Parameters: - table_name (str) – The name of the table to select an item in. To avoid SQL injection, this arg should not be based on unsafe data.
- query (str) – The query to select the item on. To avoid SQL injection, this arg should not be based on unsafe data; use save_args for end-user input.
- save_args (varargs) – The values to select the item on.
Returns None if there was no match. See
select()
for details.
-
put
(table_name, *items)¶ Put one or more items into the given table.
Parameters: - table_name (str) – The name of the table to put the item(s) in. To avoid SQL injection, this arg should not be based on unsafe data.
- items (varargs) – The dicts to add. Keys that match an index can later be used for fast querying.
This method must be called within a transaction. Can raise KeyError if an invalid table is given, IOError if not used within a transaction, TypeError if an item is not a (JSON serializable) dict, or IndexError if an item does not have a required field.
-
put_one
(table_name, **item)¶ Put an item into the given table using kwargs.
Parameters: - table_name (str) – The name of the table to put the item(s) in.
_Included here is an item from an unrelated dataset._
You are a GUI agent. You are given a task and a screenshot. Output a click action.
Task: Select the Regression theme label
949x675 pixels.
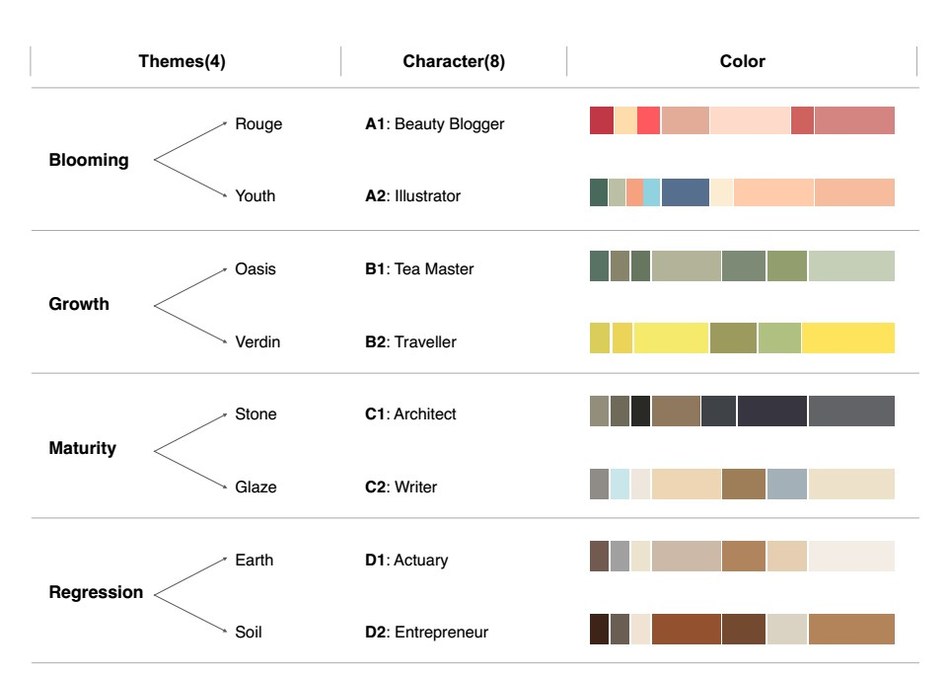click(x=96, y=592)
To avoid SQL injection, this arg should not be based on unsafe data.
- item (kwargs) – The dict to add. Keys that match an index can later be used for fast querying.
This method must be called within a transaction.
-
delete
(table_name, query, *save_args)¶ Delete items from the given table.
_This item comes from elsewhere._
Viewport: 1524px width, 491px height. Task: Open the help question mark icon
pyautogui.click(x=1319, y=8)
Parameters: - table_name (str) – The name of the table to delete items from. To avoid SQL injection, this arg should not be based on unsafe data.
- query (str) – The query to select the items to delete. To avoid SQL injection, this arg should not be based on unsafe data; use save_args for end-user input.
- save_args (varargs) – The values to select the item on.
Examples:
# Delete the persons older than 20 db.delete("persons", "age > ?", 20) # Delete the persons older than a given age db.delete("persons", "age > ?", min_age) # Use AND and OR for more precise queries db.delete("persons", "age > ? AND age < ?", min_age, max_age)
See
select()
for details on queries.This method must be called within a transaction. Can raise KeyError if an invalid table is given, IOError if not used within a transaction, IndexError if an invalid field is used in the query, or sqlite3.OperationalError for an invalid query.
-
The AsyncItemDB class¶
-
class
itemdb.
AsyncItemDB
¶ An async version of ItemDB. The API is exactly the same, except that all methods are async, and one must use async with instead of the normal with.
The asyncify function¶
-
itemdb.
asyncify
(func)¶ Wrap a normal function into an awaitable co-routine. Can be used as a decorator.
The original function will be executed in a separate thread. This allows async code to execute io-bound code (like querying a sqlite database) without stalling.
Note that the code in func must be thread-safe. It’s probably best to isolate the io-bound parts of your code and only wrap these.